Thank you for dnsmasq. I'm just happy I was able to come up with a
fairly simple way to reproduce the bug.
I applied the change in commit 930428fb970 as a patch to dnsmasq 2.87,
and that fixes the problem for me as well.
Thanks again for all your hard work.
On 10/17/22 15:26, Simon Kelley wrote:
Thank you very much for the information below. Having that saved me a
load of time.
The problem, as ever, is linked lists and
https://thekelleys.org.uk/gitweb/?p=dnsmasq.git;a=commit;h=930428fb970f4991e5c2933fd5a5d2504c18a551
fixes things for me.
To preempt the next question, I intend to make a 2.88 release fairly
soon. I'm working through a backlog of patches from before 2.87, and
once they are done in week or so, 2.88 will go into the release
sausage-grinder.
Cheers,
Simon.
On 16/10/2022 22:25, Christopher J. Madsen wrote:
I tried building dnsmasq 2.87 with a patch that reverts commit
553c4c99, and that does seem to fix the problem.
Using dbus-monitor (thanks, I hadn't been aware of that), I was able
to create 2 dbus-send commands that reproduce the problem without
having to set up a VPN or openresolv:
dbus-send --system --dest=uk.org.thekelleys.dnsmasq
/uk/org/thekelleys/dnsmasq uk.org.thekelleys.SetDomainServers
array:string:"/example.com/10.3.10.24","/example.com/10.3.10.26","/example.com/10.3.10.25","/example.org/10.3.10.24","/example.org/10.3.10.26","/example.org/10.3.10.25","/lan.example.net/192.168.1.1","/lan.example.net/fd00::1"
dbus-send --system --dest=uk.org.thekelleys.dnsmasq
/uk/org/thekelleys/dnsmasq uk.org.thekelleys.SetDomainServers
array:string:"/lan.example.net/192.168.1.1","/lan.example.net/fd00::1"
(Yes, I did use example domains when running the commands. It breaks
lookups for those domains, since those nameservers don't exist, but
other domains still work fine.)
If I start dnsmasq 2.87 and watch the debug log, the first command
just adds the domain-specific nameservers to the global ones, but the
second command sets only domain-specific nameservers and removes the
global ones. The same commands on 2.86 (or the patched 2.87) work fine.
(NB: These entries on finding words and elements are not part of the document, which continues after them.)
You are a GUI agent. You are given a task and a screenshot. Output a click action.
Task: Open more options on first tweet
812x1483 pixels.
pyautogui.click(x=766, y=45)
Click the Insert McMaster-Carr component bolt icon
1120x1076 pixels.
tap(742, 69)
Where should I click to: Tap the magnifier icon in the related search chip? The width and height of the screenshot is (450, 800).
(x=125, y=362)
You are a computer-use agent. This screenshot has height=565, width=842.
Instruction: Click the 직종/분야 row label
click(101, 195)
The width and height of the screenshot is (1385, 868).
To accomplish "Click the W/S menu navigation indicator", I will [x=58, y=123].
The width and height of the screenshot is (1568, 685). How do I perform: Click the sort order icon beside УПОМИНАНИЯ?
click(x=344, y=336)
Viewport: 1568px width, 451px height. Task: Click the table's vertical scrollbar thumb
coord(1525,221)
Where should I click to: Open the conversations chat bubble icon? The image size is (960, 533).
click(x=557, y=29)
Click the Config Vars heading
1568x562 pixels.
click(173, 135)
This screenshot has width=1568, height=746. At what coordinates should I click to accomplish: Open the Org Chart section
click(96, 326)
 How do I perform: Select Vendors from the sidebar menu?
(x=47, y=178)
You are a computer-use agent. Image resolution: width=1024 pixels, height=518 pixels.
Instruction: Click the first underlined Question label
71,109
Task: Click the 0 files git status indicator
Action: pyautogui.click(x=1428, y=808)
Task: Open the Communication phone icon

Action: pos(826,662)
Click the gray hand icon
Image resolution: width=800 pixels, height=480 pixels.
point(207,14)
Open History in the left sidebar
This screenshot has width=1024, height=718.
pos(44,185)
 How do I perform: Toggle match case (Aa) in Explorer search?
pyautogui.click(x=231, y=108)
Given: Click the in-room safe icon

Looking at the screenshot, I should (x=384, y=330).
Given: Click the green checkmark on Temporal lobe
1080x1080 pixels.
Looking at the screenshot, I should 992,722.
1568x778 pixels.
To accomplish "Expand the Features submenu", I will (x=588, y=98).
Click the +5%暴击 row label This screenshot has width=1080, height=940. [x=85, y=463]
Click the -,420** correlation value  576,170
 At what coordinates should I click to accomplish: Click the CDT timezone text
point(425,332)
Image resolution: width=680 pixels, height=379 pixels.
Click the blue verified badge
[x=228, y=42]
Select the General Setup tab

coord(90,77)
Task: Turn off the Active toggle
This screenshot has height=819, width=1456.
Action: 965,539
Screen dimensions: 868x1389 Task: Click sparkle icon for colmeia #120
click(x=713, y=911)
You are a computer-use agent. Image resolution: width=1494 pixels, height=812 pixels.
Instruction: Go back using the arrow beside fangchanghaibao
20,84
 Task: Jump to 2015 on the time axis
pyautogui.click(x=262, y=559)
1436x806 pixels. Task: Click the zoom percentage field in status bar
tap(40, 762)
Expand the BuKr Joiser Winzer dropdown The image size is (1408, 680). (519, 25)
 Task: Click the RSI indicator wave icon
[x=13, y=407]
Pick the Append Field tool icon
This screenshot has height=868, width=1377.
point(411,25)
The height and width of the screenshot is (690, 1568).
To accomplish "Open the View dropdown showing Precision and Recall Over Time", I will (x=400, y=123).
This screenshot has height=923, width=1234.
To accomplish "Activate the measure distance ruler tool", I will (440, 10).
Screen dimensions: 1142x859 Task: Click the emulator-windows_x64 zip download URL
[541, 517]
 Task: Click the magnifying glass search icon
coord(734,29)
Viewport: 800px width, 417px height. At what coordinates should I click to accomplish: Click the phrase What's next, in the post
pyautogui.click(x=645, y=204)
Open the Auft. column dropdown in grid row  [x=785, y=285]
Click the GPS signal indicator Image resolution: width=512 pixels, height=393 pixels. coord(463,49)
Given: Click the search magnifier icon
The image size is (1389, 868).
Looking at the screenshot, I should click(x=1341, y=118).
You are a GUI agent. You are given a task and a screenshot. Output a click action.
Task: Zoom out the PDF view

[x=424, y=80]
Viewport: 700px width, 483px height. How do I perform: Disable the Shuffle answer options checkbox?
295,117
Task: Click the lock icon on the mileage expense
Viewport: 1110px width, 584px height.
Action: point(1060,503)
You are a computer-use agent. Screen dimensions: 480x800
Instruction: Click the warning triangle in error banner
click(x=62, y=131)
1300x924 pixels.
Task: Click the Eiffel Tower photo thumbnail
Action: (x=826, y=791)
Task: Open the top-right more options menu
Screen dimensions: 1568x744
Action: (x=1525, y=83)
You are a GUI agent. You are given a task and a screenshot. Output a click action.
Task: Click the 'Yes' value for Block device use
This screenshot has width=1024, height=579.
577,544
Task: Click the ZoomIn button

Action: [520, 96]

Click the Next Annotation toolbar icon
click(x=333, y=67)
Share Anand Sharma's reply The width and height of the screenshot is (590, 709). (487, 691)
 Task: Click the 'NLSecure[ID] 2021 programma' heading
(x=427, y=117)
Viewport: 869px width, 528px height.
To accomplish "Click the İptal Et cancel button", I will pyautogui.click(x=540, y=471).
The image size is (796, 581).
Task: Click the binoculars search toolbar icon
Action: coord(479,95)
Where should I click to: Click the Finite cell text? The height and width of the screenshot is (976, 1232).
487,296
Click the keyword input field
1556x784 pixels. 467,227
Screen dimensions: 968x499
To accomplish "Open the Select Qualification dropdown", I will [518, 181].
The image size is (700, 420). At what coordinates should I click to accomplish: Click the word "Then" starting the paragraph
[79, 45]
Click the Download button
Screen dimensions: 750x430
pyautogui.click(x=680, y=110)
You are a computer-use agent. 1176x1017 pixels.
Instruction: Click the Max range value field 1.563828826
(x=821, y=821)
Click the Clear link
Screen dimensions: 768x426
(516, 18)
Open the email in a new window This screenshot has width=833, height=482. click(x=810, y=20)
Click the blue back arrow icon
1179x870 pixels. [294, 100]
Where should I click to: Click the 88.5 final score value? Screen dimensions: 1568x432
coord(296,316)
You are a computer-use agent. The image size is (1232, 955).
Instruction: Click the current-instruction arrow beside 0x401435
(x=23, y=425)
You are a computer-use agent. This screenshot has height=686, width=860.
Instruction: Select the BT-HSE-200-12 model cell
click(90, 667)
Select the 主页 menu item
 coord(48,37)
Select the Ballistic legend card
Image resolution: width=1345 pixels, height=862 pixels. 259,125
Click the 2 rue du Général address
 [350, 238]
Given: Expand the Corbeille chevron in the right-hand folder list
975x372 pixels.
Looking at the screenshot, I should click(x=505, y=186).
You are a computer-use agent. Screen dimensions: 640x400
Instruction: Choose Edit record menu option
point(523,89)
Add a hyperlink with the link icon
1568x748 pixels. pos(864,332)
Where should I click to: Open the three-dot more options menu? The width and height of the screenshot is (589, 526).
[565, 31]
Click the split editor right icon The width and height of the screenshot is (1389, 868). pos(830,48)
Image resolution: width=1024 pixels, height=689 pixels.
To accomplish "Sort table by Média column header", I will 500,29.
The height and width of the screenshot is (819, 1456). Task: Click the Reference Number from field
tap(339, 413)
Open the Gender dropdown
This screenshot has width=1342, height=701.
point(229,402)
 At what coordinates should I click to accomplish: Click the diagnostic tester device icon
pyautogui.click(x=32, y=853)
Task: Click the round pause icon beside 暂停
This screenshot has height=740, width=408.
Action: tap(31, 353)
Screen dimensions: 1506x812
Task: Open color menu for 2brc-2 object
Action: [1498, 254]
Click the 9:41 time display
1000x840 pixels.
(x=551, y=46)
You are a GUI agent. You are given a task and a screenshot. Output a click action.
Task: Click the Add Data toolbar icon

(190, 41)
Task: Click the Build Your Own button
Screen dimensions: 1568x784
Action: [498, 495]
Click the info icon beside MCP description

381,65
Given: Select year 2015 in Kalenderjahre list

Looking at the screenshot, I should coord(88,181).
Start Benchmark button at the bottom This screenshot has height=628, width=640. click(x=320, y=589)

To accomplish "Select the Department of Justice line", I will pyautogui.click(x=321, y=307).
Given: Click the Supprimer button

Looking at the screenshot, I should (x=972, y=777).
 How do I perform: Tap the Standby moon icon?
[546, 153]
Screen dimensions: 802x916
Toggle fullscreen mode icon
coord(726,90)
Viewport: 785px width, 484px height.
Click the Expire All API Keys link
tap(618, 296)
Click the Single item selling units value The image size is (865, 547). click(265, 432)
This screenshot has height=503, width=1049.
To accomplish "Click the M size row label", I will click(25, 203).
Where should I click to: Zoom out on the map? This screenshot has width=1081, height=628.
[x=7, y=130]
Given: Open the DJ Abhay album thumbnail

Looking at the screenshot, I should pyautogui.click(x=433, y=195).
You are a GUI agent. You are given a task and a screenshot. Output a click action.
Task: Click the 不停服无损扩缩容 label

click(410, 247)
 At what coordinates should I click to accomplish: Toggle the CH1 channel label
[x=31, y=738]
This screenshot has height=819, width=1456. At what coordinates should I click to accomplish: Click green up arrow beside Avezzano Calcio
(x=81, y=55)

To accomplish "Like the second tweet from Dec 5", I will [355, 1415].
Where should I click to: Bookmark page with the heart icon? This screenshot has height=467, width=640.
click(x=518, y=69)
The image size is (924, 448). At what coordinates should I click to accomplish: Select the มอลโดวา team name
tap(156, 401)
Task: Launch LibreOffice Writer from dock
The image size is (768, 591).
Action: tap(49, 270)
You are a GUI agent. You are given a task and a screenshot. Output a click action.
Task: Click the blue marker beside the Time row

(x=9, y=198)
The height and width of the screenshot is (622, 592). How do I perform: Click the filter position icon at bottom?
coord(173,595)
However, If I remove ',"/lan.example.net/fd00::1"' from the end of
each dbus-send command, then I don't see the problem. I'm not sure
if it's the IPv6 address or the number of nameservers, but the
problem only happens when lan.example.net has both IPv4 and IPv6
nameservers.
Hopefully, this will help you track down the issue. Thanks for your
help.
On 10/13/22 09:36, Simon Kelley wrote:
On 10/10/2022 00:21, Christopher J. Madsen wrote:
I have configured dnsmasq and openresolv as described in
https://unix.stackexchange.com/a/575449/2421 so that the DNS
servers provided by the VPN are only used for the domains on that
network.
With dnsmasq 2.86 and openresolv 3.12.0 this was working great, but
I was setting up a new computer the same way and discovered that
DNS lookups broke when I disconnected from the VPN (causing
resolvconf to remove the private DNS servers). I soon realized
that the new machine had gotten dnsmasq 2.87, which I hadn't yet
upgraded to on the old machine (it had dnsmasq 2.86).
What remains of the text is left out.